オーストラリアでの調査には精神疾患は含まれていない(ただし躁病は含まれる)。
Bushnell(1994) の推計によると6か月の精神疾患の予測有病率は0.04%で、内訳にすると重度の有病率は0.024%、中等度の有病率は0.012%、軽度の有病率は0.004%である。これらに前述のオーストラリアのデータが含まれるならば、18歳を超える人口の3.07%が12か月の関連障害を伴う精神疾患に罹患することになる。このうち、0.444%が重度の障害、1.292%が中等度の障害、1.334%が軽度の障害である。

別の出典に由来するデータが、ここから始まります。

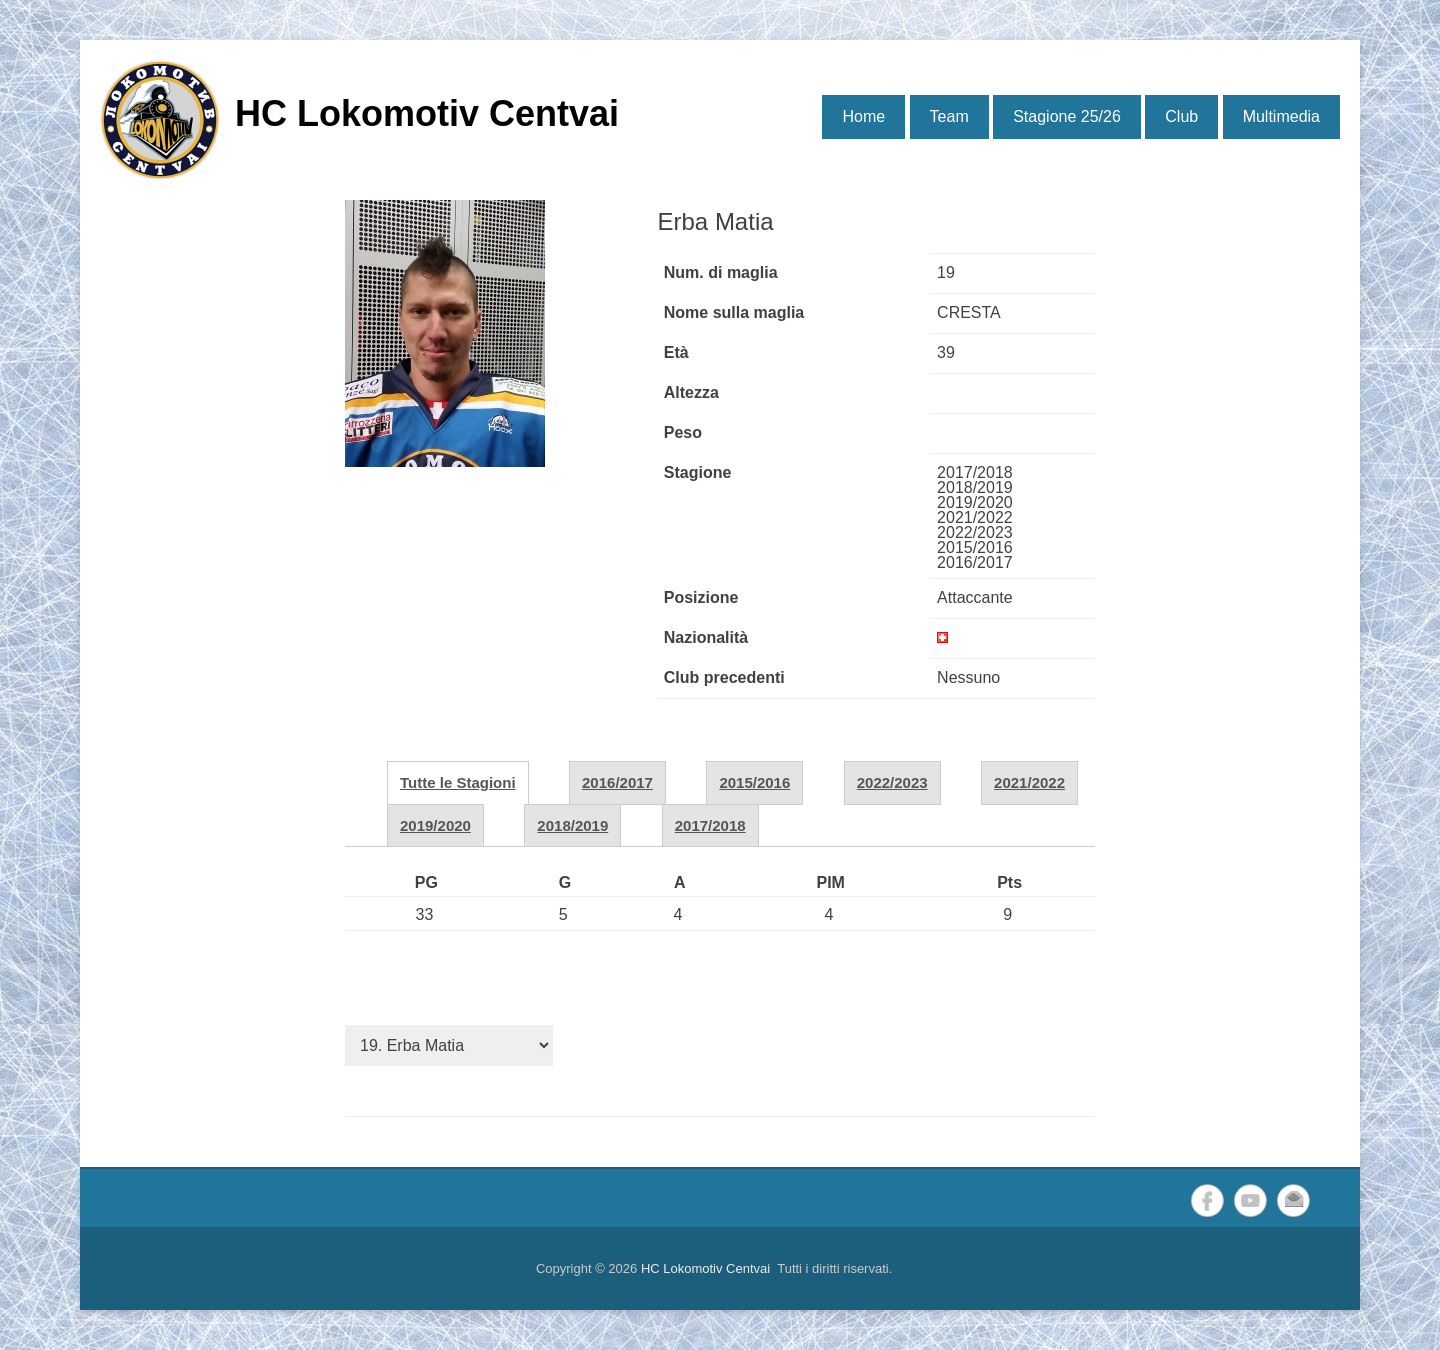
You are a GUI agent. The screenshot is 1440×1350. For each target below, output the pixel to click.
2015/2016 (754, 782)
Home (863, 116)
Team (949, 116)
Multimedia (1281, 116)
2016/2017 (617, 782)
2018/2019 (572, 825)
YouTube (1250, 1200)
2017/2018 (710, 825)
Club (1181, 116)
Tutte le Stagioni (458, 782)
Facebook (1207, 1200)
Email (1293, 1200)
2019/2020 (435, 825)
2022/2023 (892, 782)
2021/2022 (1029, 782)
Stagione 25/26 (1067, 116)
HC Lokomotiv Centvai (427, 113)
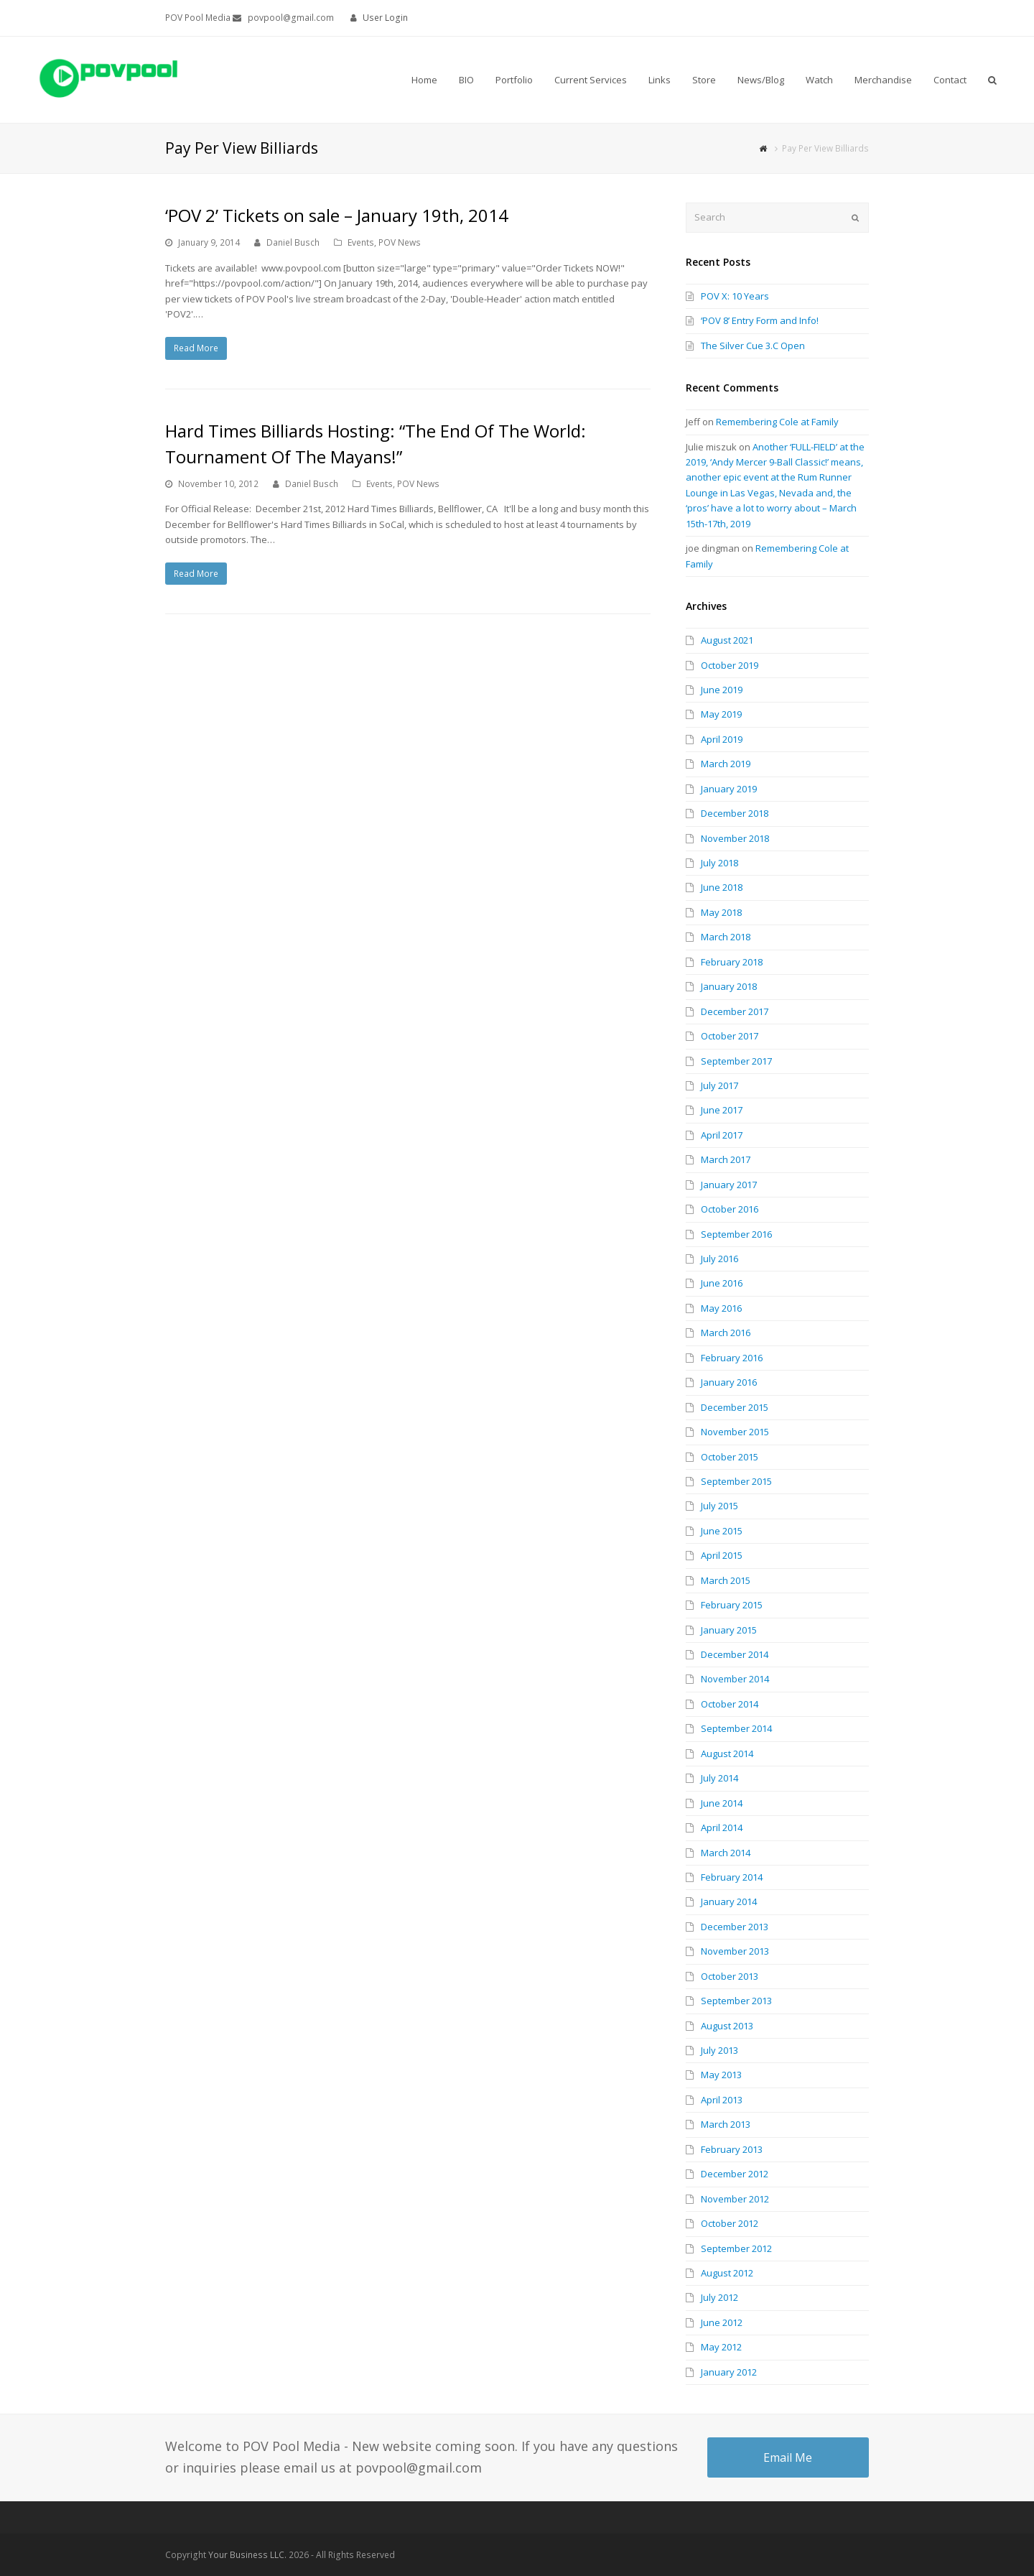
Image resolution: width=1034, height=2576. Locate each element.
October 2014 (729, 1703)
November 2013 (735, 1951)
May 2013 (721, 2074)
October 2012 (729, 2223)
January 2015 (729, 1629)
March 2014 (725, 1852)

もうひとつの予測有病率の検証方法は、年齢層別に保健省の目標が達成されている場合に、サービスの利用者と精神医療従事者数の比により利用目標とリソースガイドラインの関係を調査することである。
この分析で確認したことは下記の表で概略として表わした。

保健省の利用目標 0-14 15-19 20-64 65+ 合計

1.0%, 3.9% 5.5% 3.0% 3.0% 2.9%
総人口10万人当たりの利用者数 446 392 1744 353 2935
地域サービスを担当するFTE数
(支援サービスを含まず)
16.3 20.5 50 12.8 99.6
精神医療従事者 一人当たりのサービス利用者数
(支援サービスを含まず)
27.4 19.1 34.9 27.6 29.5

こうした一連の証拠から、「極力正確な」推計を意図したメンタルヘルス委員会の見解が確認され、総人口の3%が公営のメンタルヘルス専門家の受診が6か月の期間中に必要であり、リソースガイドラインが利用目標達成に必要なリソースを「極力正確な」推計の概略として伝えていると言える。より多くの情報が収集できれば推計も改善して行くことも留意されるべきである。